Write the next part of the passage on negative thinking and cognitive distortions, picking up after its last sentence.

Source passage:
────────

One of the great contributors to anxiety and depression -- and potentially, to problems in our relationships -- is negative thinking. I see this frequently in clients who find the glass half empty, and such thinking tends to create additional problems in their functioning and coping.
A person who tends to be negative usually experiences cognitive distortions, irrational thought patterns that involve viewing the world unrealistically. They are thoughts that may feel very real to someone but are, in fact, not necessarily true. It's normal to experience an occasional cognitive distortion from time to time, but when these thought patterns are frequent and pervasive, problems in coping will arise. The following are examples of some common cognitive distortions.
- Personalizing: This occurs when we assume that events occur as consequences of our own behavior. For example, assuming that someone's irritability is because of something you've done is personalizing.
- Blaming: If I tend to blame others for my difficulties, without taking any personal responsibility, I'm engaged in blaming. This is the opposite of personalization.

────────

Items stored from a collection
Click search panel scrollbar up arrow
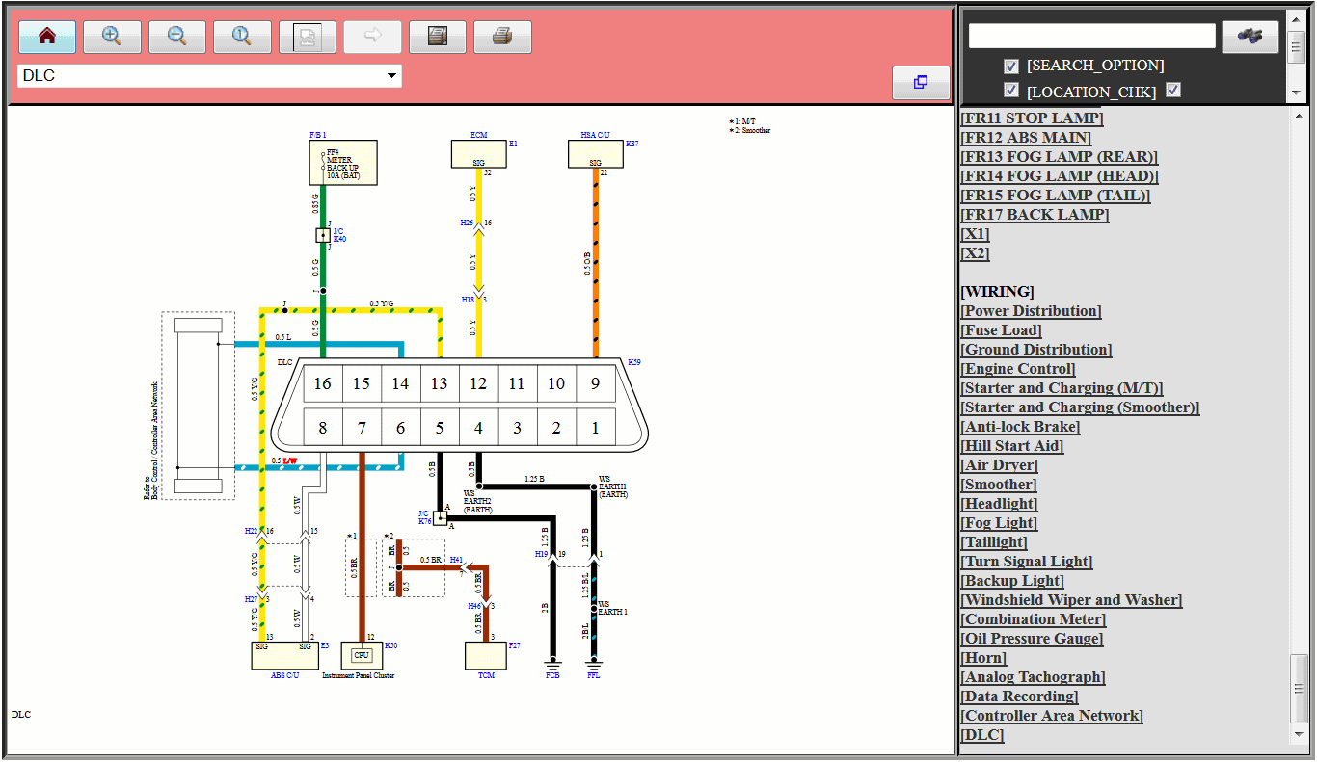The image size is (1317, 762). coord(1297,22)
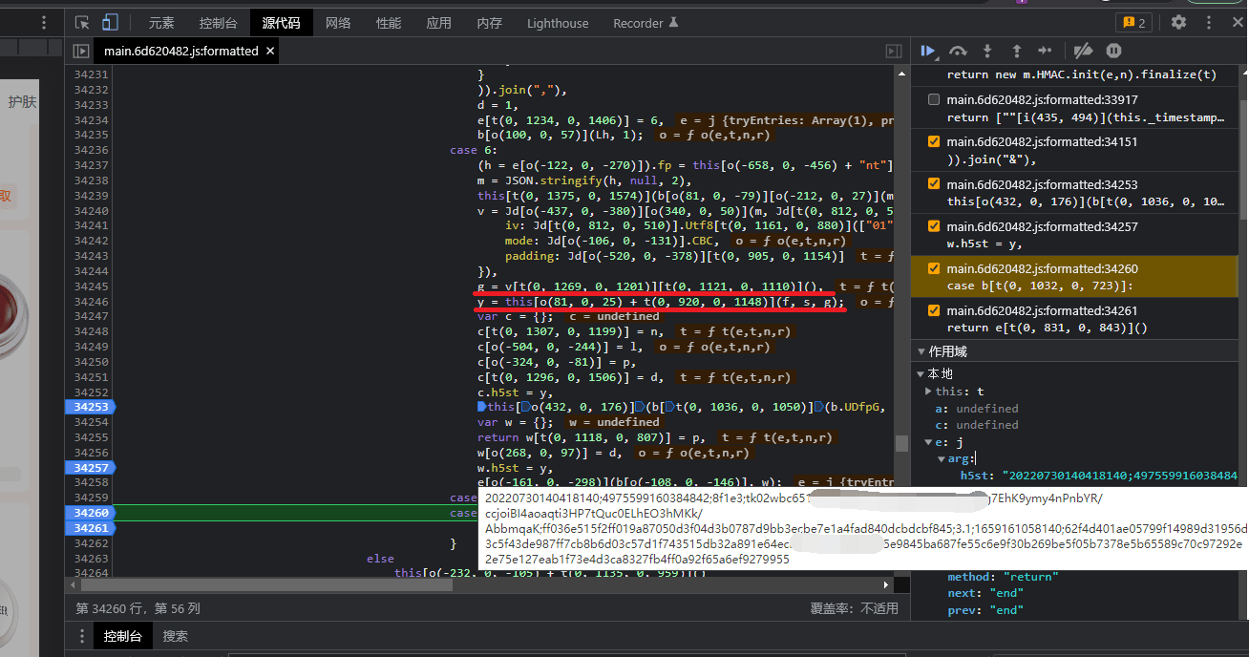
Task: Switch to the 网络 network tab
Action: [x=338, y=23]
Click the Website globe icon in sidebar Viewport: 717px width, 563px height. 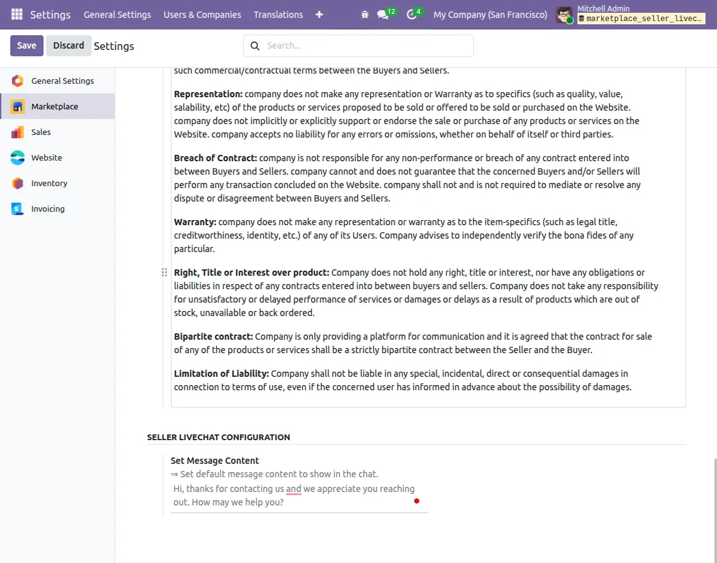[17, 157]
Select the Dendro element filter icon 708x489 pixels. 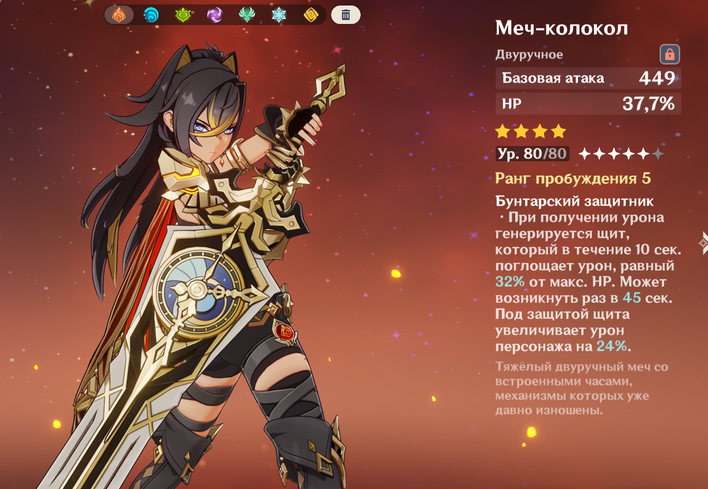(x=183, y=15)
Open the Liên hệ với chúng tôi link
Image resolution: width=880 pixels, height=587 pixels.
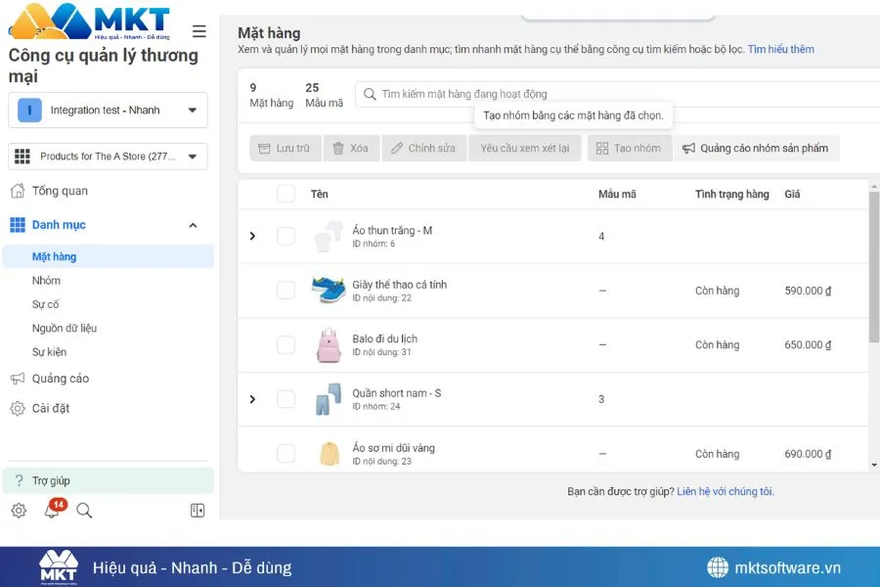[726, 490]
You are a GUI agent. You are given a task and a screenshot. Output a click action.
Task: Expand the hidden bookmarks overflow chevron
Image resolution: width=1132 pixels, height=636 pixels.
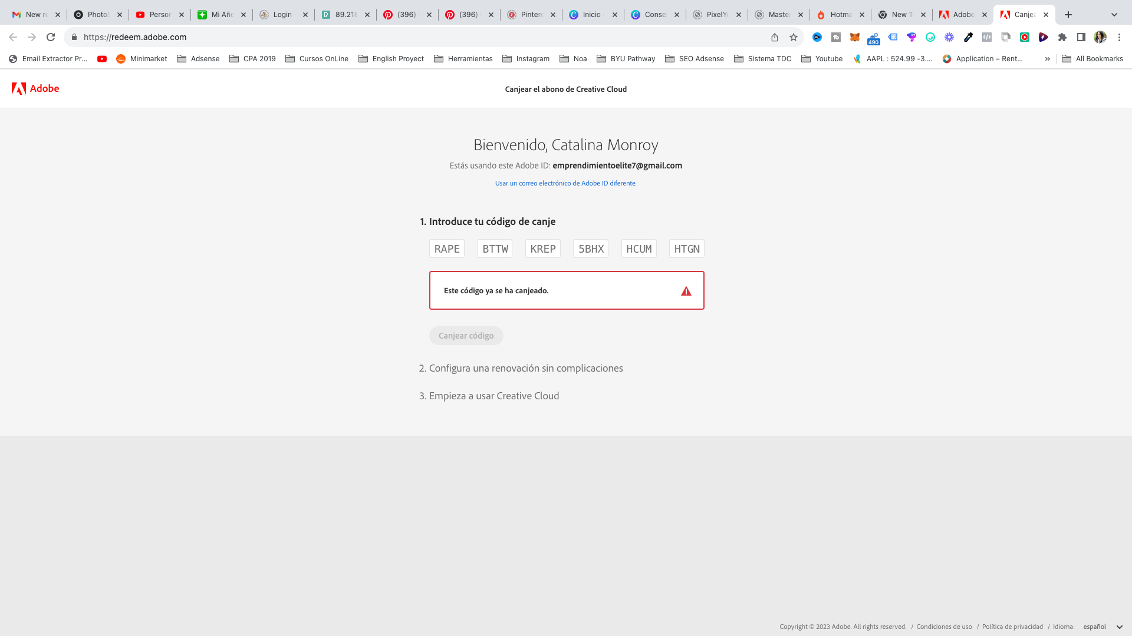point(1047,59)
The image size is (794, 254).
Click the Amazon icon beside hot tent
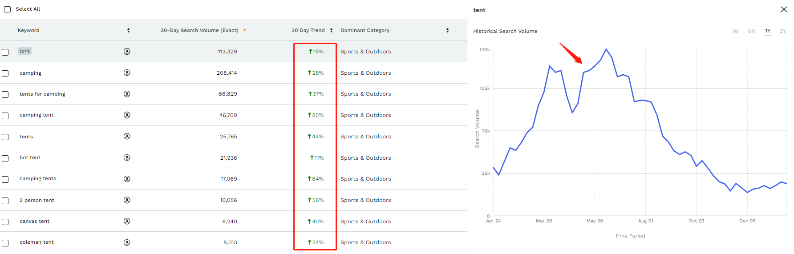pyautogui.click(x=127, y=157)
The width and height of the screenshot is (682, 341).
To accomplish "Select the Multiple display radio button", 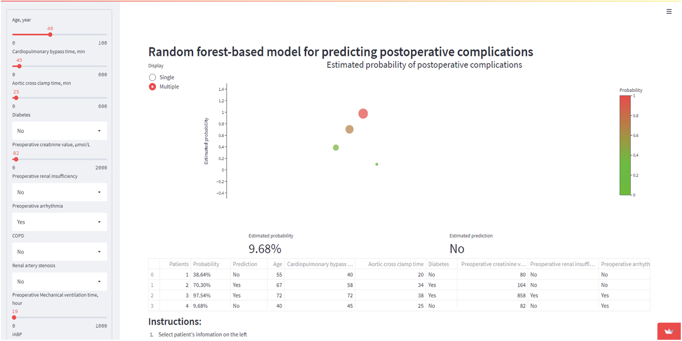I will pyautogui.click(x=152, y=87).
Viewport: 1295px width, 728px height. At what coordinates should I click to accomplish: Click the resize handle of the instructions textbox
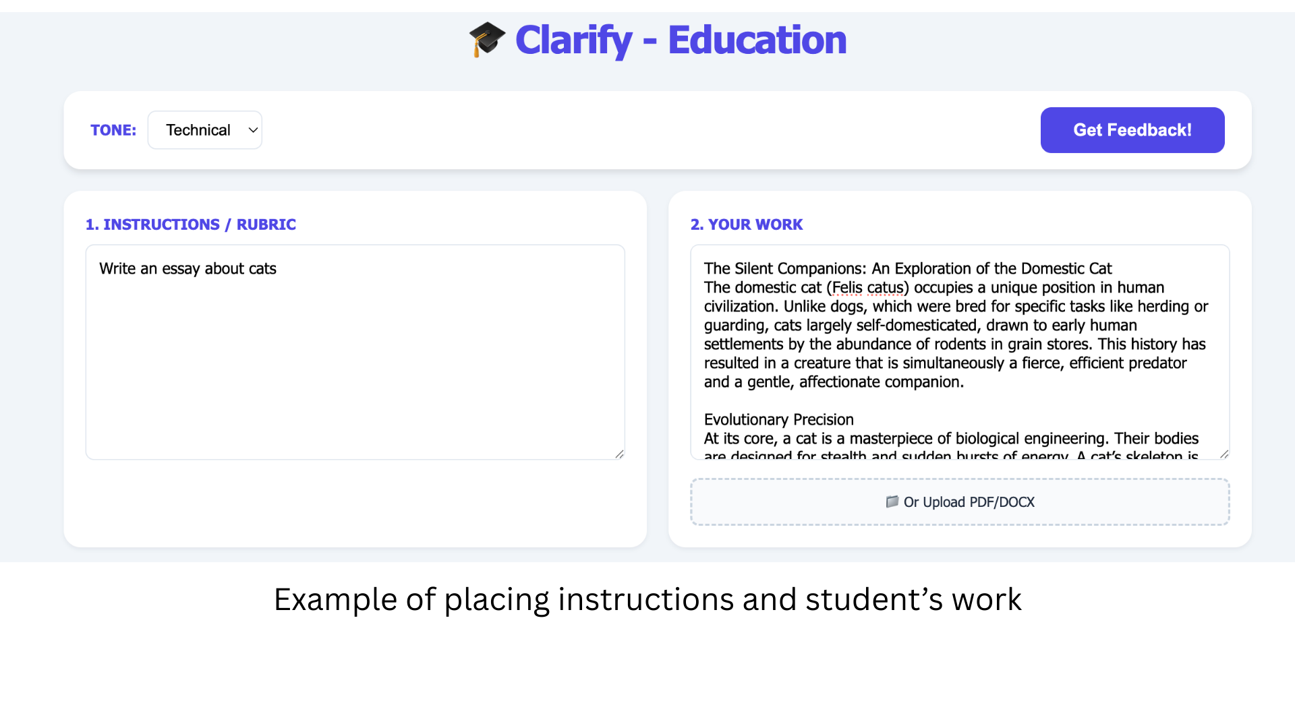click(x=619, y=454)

────────

Result of the task:
- Mindreading: When we think we know what someone else is thinking or what their motivations are, we're mindreading. It's impossible to know what another is thinking unless they tell us.
- Disqualifying the positive: Refusing to recognize positive events when they occur or minimizing them reinforces negative thinking.
- Magnifying and Minimizing: Viewing an event disproportionately to its realistic impact results in magnifying (or catastrophizing) or minimizing. Both are viewing an event in an unrealistic way.
- All-or-Nothing / Black-and-White Thinking: This is dichotomous reasoning that lacks any recognition of the "gray" areas that pervade life. Signs of this kind of thinking include using words like "always", "never", "good", and "bad".
These are just a few of the more common cognitive distortions. Therapy can help clients both identify the cognitive distortions they're utilizing and restructure their thinking in a more realistic, adaptive, and healthy way. When this restructuring occurs, clients often report an improved mood with fewer symptoms of anxiety and depression, and greater satisfaction in their relationships as they begin to view their interactions in a more positive, realistic light.
Remember, you cannot live a positive life with a negative mind.